Among these, double-trough events emerge as the most dangerous. Both the February 2020 and January 2025 windstorms were double-trough events, and both exhibited total durations at least twice that of other variants. These storms sustained sub-peak damaging winds for extended periods, with maximum gusts occurring intermittently rather than during a single burst. This behavior suggests a sustained synoptic support for mountain wave activity, which is consistent with the prolonged vorticity advection and dual shortwave trough interactions observed in ERA5. Critically, the January 2025 event occurred before meaningful rainfall. The rare combination of this vigorous and long-lasting Santa Ana windstorm enabled the Eaton and Palisades wildfires to simultaneously evolve into one of the largest urban conflagrations in modern history.
In contrast, single-trough events, such as the January 2022 storm, were shorter in duration and featured wind profiles with sharp, well-defined peaks followed by rapid declines. These were associated with transient jet streak alignments, where the most favorable dynamics for mountain wave generation passed quickly across Southern California. Despite producing locally intense gusts, the brief duration limits their capacity to drive world-record challenging conflagration expansion on their own.
Rotor-trough events, exemplified by March 2024, showed a gradual rise and fall in intensity, forming an arc-shaped wind profile. These storms appear to be triggered by the passage of a horizontal shortwave ejection, creating a wave-like response in mountain wind speeds. Though shorter in duration, rotor events can produce extreme instantaneous gusts and may represent the upper bound for windstorm intensity in the region. Their timing, waveform signature, and vorticity structure are distinct enough to merit their own category.
This study also underscores a critical gap in how fire weather threats are communicated. Current operational practices often emphasize peak wind gusts, yet our results show that event duration and sustained sub-peak winds may be more closely tied to structural fire risk and wildfire propagation. A wildfire occurring during a 20-hour windstorm with 40–50 MPH gusts may be more damaging than wildfire occurring during a a 3-hour storm peaking at 65 MPH. Incorporating variant-based synoptic classifications into fire weather forecasting and public messaging could enable better decision-making, including earlier evacuations and resource deployment.
Finally, the successful retrospective application of this classification framework to 50 years of historical ERA5 data—supported by independent media verification—suggests that this system has both predictive and diagnostic utility.

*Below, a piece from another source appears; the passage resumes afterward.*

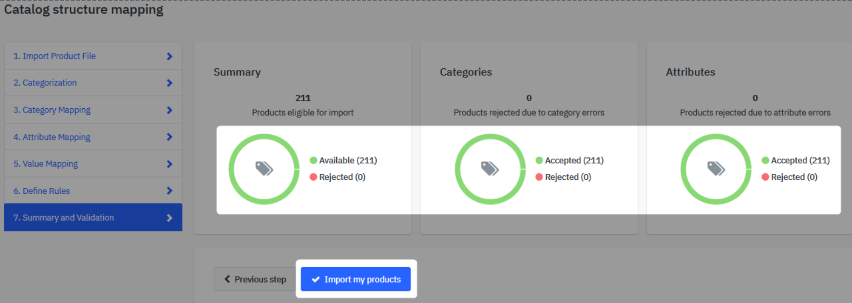
Task: Click Accepted (211) label under Attributes
Action: click(800, 160)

It offers a foundation for more nuanced forecasting and post-event analysis, particularly in data-sparse regions or historical cases where surface observations are unavailable.
6. Future Work
Future work should apply this classification to additional cold-flavor Santa Ana events and evaluate whether these synoptic signatures can be reliably forecast several days in advance using ensemble models or high-resolution WRF simulations. Future work could also search for additional variants that could be derived from a windstorm not flagged in the ERA5, or one of the given variants in this study that should be separated further.